The objective of HotSort is to achieve high throughput as *early* as
possible on small GPUs when sorting modestly-sized arrays ― 1,000s to
100s of thousands of 64‑bit keys.
HotSort uses both well-known and obscure properties of bitonic
sequences to create a novel mapping of keys onto data-parallel devices
like GPUs.
## Overview
The overall flow of the HotSort algorithm is below.
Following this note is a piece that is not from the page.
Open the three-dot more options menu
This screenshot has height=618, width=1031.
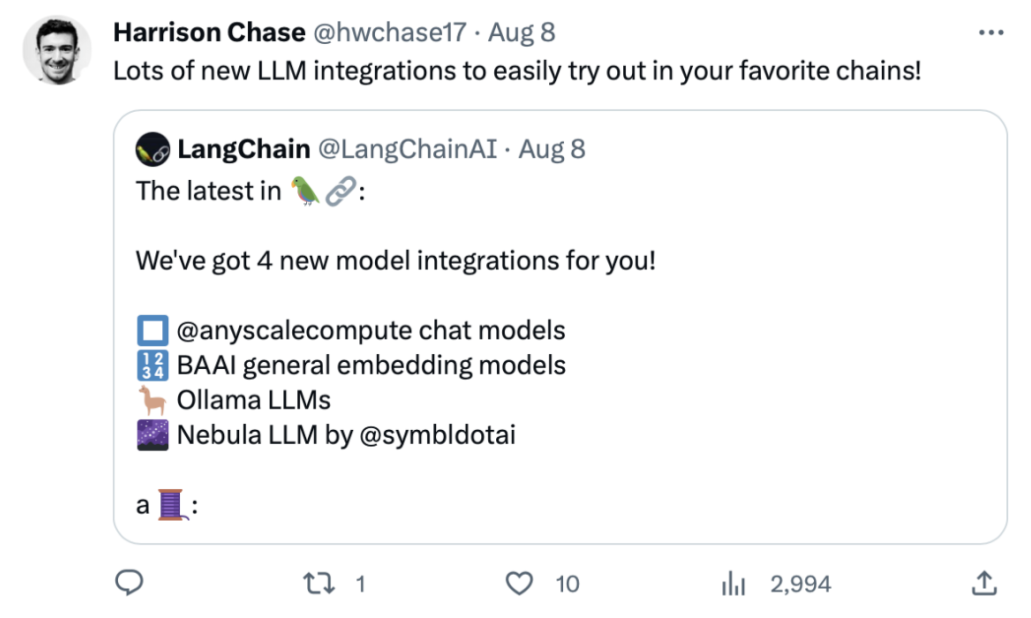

Kernel launches
are in italics.
1. For each workgroup of slabs:
1. For each slab in the workgroup:
1. *Slab Load*
1. *Slab Sort*
1. Until all slabs in the workgroup are merged:
1. *Multi-Slab Flip Merge*
1. *Slab Store*
1. Until all slabs are merged:
1. *Streaming Flip Merge*
1. If necessary, *Streaming Half Merge*
1. If necessary, *Multi-Slab Half Merge*
1. If necessary, *Slab Half Merge*
1. If complete:
1. Optionally, *Report Key Changes*
1. Optionally, *Slab Transpose & Store*
1. Otherwise: *Slab Store*
1. Done
## Sorting
The algorithm begins with a very *dense* per-multiprocessor block
sorting algorithm that loads a "slab" of keys into a subgroup's
registers, sorts the slabs, merges all slabs in the workgroup, and
stores the slabs back to global memory.
In the slab sorting phase, each lane of a subgroup executes a bitonic
sorting network on its registers and successively merges lanes until
the slab of registers is sorted in serpentine order.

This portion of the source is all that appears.